# Task statement
Return each line of the data below that contains the word "Collapse", copied in full. Treat the match as case-sensitive.

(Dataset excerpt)
--- Begin ---

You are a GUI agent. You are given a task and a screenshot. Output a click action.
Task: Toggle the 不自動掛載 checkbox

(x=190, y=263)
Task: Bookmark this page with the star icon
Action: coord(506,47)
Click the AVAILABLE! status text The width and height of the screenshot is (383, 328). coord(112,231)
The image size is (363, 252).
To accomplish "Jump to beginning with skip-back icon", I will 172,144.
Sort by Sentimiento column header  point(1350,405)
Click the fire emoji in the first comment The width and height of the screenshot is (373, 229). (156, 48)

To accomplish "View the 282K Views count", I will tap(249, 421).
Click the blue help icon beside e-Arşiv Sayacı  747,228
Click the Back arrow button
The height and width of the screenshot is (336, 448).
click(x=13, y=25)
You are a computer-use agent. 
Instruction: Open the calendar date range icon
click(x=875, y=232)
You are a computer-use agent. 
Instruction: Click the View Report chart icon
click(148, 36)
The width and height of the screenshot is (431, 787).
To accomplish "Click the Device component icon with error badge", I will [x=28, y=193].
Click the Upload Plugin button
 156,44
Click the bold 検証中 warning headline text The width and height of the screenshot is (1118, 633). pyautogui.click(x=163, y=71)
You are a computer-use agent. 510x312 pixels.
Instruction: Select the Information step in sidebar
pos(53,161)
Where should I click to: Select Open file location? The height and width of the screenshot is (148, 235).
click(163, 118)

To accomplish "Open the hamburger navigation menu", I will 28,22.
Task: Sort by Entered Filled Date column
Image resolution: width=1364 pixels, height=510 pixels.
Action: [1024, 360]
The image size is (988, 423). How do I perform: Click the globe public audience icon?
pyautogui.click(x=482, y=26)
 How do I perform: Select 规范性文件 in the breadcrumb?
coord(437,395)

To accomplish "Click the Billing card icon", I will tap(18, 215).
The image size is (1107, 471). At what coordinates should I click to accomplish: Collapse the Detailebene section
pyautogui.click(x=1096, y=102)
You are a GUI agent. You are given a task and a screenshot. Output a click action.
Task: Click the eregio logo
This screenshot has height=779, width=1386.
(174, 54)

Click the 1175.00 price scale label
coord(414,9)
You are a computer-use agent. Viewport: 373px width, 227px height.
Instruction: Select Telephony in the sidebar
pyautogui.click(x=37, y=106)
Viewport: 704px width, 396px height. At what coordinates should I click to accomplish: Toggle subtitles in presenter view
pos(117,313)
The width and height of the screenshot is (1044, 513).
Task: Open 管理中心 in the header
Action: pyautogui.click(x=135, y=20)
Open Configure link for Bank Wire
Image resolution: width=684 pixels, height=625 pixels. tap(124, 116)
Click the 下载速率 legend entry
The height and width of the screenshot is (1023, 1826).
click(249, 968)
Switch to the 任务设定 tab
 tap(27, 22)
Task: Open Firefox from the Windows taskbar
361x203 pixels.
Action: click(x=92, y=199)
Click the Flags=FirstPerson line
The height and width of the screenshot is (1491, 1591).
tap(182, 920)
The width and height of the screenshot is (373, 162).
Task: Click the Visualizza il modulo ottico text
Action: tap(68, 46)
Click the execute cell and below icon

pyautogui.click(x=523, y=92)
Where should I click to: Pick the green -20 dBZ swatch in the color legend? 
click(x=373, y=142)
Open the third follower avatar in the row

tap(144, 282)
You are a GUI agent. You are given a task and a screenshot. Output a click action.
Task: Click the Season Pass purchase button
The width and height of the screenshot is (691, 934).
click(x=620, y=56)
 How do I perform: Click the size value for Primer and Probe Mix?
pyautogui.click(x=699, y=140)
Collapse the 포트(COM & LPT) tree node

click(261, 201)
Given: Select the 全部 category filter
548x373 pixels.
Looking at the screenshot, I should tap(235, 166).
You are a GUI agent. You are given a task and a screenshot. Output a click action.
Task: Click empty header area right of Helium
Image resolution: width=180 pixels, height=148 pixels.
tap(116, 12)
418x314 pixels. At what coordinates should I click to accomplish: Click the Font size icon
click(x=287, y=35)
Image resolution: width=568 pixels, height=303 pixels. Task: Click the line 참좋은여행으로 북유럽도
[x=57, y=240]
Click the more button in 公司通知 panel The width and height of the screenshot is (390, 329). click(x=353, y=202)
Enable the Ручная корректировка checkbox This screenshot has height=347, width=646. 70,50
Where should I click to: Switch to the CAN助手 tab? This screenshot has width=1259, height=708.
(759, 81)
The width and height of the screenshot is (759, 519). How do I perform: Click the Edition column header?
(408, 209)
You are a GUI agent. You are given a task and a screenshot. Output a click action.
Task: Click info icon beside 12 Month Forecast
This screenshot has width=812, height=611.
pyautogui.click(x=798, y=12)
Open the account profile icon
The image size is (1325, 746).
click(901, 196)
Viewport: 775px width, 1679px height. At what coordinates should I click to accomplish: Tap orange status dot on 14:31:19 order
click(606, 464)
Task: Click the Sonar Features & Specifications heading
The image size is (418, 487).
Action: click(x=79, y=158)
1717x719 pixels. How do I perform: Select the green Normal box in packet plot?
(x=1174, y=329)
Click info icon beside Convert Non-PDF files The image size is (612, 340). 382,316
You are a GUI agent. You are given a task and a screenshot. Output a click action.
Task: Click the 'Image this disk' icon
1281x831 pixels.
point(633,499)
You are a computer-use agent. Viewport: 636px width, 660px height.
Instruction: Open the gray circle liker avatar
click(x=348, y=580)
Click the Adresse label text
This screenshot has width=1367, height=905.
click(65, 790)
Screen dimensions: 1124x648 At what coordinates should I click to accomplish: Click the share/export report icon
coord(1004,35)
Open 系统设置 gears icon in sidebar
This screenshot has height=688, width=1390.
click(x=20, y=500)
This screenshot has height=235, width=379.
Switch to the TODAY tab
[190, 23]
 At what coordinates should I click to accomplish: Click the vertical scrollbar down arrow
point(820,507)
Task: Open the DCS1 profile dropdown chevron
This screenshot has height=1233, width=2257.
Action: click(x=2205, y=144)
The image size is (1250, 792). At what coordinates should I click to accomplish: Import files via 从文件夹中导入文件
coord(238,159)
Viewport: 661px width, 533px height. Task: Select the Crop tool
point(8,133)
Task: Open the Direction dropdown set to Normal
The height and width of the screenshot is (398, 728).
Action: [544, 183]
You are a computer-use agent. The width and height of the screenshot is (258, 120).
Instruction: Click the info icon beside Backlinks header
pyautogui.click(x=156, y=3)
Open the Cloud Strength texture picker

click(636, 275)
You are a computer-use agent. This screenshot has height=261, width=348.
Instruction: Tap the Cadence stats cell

--- End ---

# Finished answer
The image size is (1107, 471). At what coordinates should I click to accomplish: Collapse the Detailebene section
Collapse the 포트(COM & LPT) tree node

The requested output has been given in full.